The narcos realize that military support is coming and all hell brakes loose.
Guzmán López’s group asks for reinforcements from all their local people and from the nearby mountainous areas. The people of “Azul Esparragoza,” “Mayo Zambada,” “Los Limones,” “Los Avendaño,” “Los Fernández,” among others, who have their own armed troops, begin to close the entrances to Culiacán, the main roads and avenues with burning trucks, trailers and cars.
Hitmen on motorcycles began to steal SUVs from civilians on the streets, and in a lapse of 4 hours there were more than 30 confrontations with soldiers and state police in different points of the city. At this moment, it is almost impossible to reach the prosecutor’s office, so the Mexican army can not pick up Ovidio Guzmán.
Civilians are caught in the streets in the crossfire. The telephone lines are saturated, people cannot move, the city is in chaos and in total psychosis.
Aerial reinforcements arrived and more than 15 helicopters flew through the city firing at the organized crime convoys, after a while, the narcos shot down a helicopter with a missile near the town of “El Diez”.
The Mexican state has been brought to its knees. The president of Mexico orders the release of Ovidio Guzmán. His people immediately take him to safety somewhere safe for them by once again initiating shootings throughout the city to distract the direction of where they are taking him.
At midnight, gunshosts can still be heard in different parts of the city, the shooting lasted about 11 hours with two moments of intensity:
- The first was when they surrounded the prosecutor’s office and closed bridges and entrances throughout the city.
- The second after the liberation of El Chapo’s son.
This morning, at 0700 hours, gushots could sporadically be heard in different parts of the state capital.

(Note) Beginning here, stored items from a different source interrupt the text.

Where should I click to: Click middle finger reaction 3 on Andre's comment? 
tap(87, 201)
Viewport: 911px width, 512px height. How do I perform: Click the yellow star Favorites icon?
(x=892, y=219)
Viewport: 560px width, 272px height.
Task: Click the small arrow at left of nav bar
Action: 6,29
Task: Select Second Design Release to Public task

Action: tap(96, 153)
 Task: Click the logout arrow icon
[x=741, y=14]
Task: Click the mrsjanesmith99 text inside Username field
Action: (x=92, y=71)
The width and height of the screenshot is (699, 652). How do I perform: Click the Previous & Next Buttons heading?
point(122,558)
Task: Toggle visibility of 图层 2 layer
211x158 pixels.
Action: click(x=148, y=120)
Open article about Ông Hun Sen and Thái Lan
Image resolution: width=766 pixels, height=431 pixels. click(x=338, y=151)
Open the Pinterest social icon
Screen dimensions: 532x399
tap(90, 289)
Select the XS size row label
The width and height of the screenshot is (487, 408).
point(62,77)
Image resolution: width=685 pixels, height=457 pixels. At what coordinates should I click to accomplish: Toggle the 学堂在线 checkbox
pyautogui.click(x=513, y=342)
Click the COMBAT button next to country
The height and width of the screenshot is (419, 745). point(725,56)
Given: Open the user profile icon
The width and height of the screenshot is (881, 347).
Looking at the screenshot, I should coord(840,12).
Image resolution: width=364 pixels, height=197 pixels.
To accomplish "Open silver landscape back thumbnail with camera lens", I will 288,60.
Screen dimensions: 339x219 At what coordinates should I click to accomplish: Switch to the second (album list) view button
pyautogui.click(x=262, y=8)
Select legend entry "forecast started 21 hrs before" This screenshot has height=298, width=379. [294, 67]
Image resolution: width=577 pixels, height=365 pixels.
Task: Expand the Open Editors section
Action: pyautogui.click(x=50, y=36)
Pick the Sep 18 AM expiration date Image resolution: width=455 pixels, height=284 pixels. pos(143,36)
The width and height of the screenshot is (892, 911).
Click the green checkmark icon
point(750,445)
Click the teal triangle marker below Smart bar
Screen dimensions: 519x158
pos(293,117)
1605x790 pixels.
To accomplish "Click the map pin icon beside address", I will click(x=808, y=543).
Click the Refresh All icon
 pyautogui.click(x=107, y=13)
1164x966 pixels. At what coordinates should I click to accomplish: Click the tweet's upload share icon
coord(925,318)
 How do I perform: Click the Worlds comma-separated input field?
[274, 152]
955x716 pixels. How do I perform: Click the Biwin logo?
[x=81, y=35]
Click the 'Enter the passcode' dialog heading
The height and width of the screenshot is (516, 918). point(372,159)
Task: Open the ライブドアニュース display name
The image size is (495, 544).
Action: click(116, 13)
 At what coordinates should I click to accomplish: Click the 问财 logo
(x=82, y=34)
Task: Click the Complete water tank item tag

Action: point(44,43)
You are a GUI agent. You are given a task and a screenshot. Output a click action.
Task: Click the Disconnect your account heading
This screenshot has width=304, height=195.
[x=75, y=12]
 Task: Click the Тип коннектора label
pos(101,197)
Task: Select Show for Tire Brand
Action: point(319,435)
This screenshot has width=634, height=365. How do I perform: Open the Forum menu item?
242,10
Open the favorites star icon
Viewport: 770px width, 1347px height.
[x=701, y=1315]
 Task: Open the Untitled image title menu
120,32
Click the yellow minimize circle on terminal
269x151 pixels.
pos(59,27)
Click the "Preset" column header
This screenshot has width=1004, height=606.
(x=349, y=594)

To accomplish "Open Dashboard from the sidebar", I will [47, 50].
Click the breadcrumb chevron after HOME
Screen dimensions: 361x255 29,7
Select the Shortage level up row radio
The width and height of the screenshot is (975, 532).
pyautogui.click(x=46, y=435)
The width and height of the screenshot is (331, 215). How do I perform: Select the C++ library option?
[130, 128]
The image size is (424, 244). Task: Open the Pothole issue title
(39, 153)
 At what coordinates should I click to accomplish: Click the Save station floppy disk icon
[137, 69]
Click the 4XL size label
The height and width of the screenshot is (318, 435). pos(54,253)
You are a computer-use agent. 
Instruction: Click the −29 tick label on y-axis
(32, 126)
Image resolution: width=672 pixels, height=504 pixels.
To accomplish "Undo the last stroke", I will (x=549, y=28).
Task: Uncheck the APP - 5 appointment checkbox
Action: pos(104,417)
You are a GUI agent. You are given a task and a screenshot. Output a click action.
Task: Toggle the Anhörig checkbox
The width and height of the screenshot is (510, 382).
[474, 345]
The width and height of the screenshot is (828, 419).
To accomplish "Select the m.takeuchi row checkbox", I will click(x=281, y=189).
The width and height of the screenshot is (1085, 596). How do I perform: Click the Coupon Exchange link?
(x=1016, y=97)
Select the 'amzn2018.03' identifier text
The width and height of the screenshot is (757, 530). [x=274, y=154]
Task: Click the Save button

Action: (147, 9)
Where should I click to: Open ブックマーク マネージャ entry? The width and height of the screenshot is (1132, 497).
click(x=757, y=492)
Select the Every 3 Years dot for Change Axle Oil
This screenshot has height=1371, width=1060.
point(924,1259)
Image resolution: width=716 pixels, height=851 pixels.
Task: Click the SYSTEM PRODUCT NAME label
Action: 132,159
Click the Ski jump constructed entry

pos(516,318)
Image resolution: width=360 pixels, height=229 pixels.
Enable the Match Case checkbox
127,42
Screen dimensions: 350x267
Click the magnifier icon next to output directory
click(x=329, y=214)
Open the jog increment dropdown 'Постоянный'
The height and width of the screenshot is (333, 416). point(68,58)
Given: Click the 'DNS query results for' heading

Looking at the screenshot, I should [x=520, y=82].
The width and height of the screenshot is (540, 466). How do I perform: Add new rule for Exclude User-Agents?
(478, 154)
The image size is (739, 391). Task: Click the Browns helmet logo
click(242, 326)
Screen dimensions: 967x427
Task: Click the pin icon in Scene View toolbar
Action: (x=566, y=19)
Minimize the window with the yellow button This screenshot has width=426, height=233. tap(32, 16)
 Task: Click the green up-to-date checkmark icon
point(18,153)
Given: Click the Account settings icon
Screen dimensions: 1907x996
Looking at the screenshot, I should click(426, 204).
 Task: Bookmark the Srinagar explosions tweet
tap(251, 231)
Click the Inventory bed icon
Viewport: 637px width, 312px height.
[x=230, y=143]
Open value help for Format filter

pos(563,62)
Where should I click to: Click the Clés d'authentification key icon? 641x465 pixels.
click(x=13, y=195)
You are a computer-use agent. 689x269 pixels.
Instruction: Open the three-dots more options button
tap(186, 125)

The city is almost deserted, no cars on the streets and only 2 helicopters flying over.
The local and federal government showed absolutely no intelligence nor logistics whatsoever. They were not prepared to detain this criminal, to face the forces of drug trafficking organizations, and even less ready to remove this drug lord from El Chapo’s hometown of Culiacan. Their incompetence put the entire city at total risk.
So far, the federal government has confirmed 9 casualties. The balance according to reporters on the scene was:
- 3 civilians killed by stray bullets
- 15 civilians injured.
- 7 dead soldiers
- 5 policemen killed
- 13 agents wounded
- 4 dead and wounded criminals (the number is unknown, they were taken away).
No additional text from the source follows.